Pensez-vous, comme certains, que notre monnaie, le Franc CFA, est une monnaie de servitude ?


Je ne dirais pas que c’est une monnaie de servitude. Il est vrai que théoriquement, on peut avoir un certain ressentiment, mais je pense qu’il faut regarder les choses en face. J’ai vu le monsieur (NDLR : l’activiste Kémi Seba) qui a brûlé un billet de 5 000 F CFA récemment. C’est bien, ça a fait le buzz. Peut-être que c’était l’objectif qu’il visait. Mais lui-même sait que ce n’est pas la meilleure voie pour changer les choses au niveau de nos ensembles économiques. Ce que moi j’ai toujours déploré, en ce qui concerne le Franc CFA, c’est le fait que, comme vous le savez, nous avons deux zones (ndlr : le CFA de l’Afrique de l’Ouest et celui de l’Afrique centrale), mais il n’y a pas de convertibilité. Ce que j’appelle économie intégrée, n’existe pas.

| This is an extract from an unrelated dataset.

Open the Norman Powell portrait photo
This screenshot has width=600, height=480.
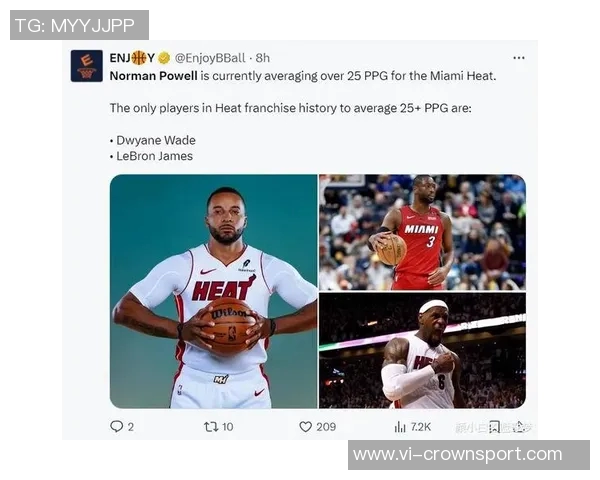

Le problème de l’Afrique, c’est sa gouvernance



Or, ce sont des questions qu’il faut d’abord régler. Aujourd’hui, si on sort du Franc CFA, on appellera ça comme on veut, mais tant qu’on ne bâtira pas une économie intégrée, ce sera vain. C’est déjà un avantage d’avoir le Franc CFA Afrique de l’Ouest et celui de l’Afrique centrale. Le plus important est de régler d’abord cette question d’intégration. La monnaie est un outil de développement, mais en même temps, un outil d’intégration. Comme on le dit, il ne faut pas jeter le bébé avec l’eau du bain. Ces grands ensembles que nous avons déjà expérimentés, sont un avantage. Reste maintenant à travailler pour l’intégration de nos économies.



Quel est votre commentaire suite à l’invalidation de l’élection du président kenyan, Uhuru Kenyatta, par la Cour suprême ?

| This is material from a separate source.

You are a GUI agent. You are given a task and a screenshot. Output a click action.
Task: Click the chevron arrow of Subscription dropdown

Nous autres Burkinabè, qui avons changé les choses chez nous à travers une insurrection populaire, ne pouvons que saluer cela. De mon point de vue, le problème de l’Afrique, c’est sa gouvernance. Nous parlions tout de suite du Franc CFA. Si nous avons une monnaie et qu’au niveau de la gouvernance, les choses n’évoluent pas positivement, si définitivement l’ancrage de la culture démocratique n’est pas effective dans nos Etats, quelle que soit la situation dans laquelle nous allons nous mettre, nous n’allons pas nous en sortir. Je pense que c’est un bon signal qui a été donné au Kenya et c’est pour dire que les choses sont effectivement en train de changer en Afrique. C’est la voie royale vers laquelle nous devons aller.